SHORT EXERCISE: Copy every line from the one containing "under the robe hook?" through the end of the records, inclusive, with the requests included. Add 134 to each coordinate in the answers, and leave out all other lines.

Start of GIVEN RECORDS

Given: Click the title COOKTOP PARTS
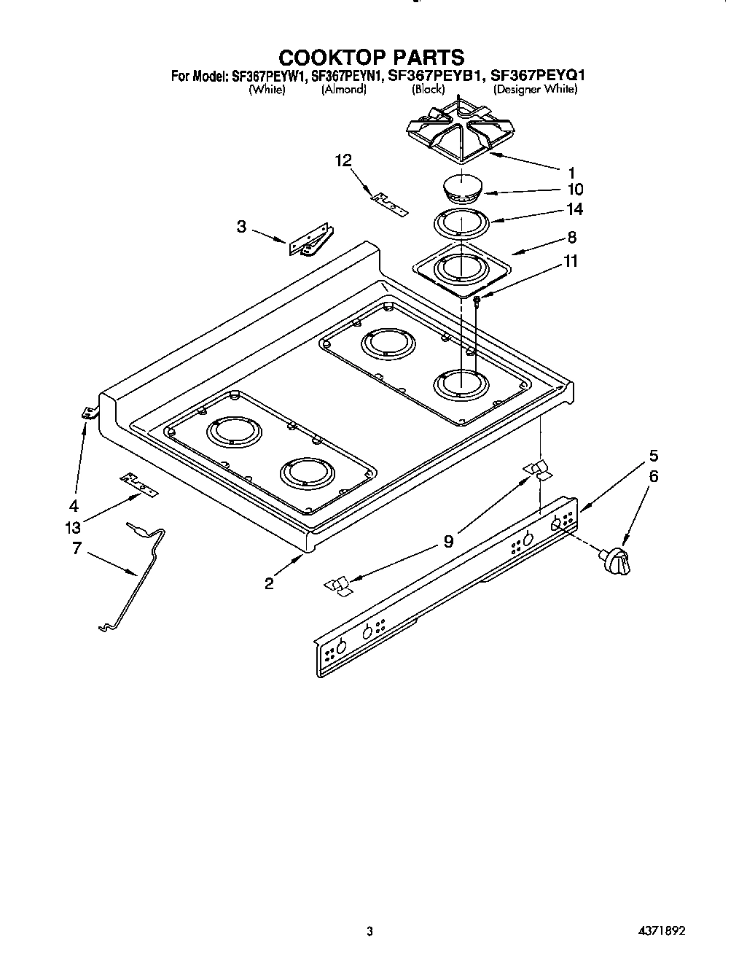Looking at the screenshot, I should (x=372, y=57).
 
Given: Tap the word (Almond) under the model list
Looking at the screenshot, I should (x=343, y=90).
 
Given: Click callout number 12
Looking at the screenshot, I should (x=344, y=161).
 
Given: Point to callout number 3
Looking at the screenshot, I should (x=241, y=227).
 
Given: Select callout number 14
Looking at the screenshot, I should (x=575, y=209).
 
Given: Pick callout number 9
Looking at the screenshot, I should (x=448, y=541).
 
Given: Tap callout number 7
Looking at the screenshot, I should (x=77, y=548).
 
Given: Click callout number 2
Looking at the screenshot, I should (x=270, y=583).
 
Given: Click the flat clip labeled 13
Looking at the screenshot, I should (x=138, y=484).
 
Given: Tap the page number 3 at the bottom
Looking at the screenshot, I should (x=370, y=930).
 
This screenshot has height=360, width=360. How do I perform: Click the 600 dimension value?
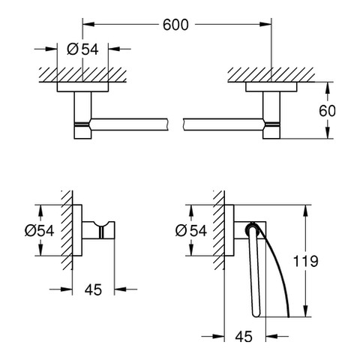pos(176,25)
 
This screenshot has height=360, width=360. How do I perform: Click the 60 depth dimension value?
pos(327,111)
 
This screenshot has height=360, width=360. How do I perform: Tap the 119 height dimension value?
pos(305,261)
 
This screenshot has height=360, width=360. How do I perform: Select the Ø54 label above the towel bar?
pos(82,49)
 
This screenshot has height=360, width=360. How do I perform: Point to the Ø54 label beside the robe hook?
pos(39,230)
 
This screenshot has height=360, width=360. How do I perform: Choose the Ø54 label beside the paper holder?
pos(191,230)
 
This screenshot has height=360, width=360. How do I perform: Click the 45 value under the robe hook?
pos(93,290)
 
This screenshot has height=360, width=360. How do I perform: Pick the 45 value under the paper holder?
pos(244,337)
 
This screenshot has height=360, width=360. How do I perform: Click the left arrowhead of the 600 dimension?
pos(88,24)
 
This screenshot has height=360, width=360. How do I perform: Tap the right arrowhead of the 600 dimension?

End of GIVEN RECORDS

THE OUTPUT:
This screenshot has height=360, width=360. How do I perform: Click the 45 value under the robe hook?
pos(227,424)
 
This screenshot has height=360, width=360. How do I perform: Pick the 45 value under the paper holder?
pos(378,471)
 
This screenshot has height=360, width=360. How do I perform: Click the left arrowhead of the 600 dimension?
pos(222,158)
 
This screenshot has height=360, width=360. How do I perform: Tap the right arrowhead of the 600 dimension?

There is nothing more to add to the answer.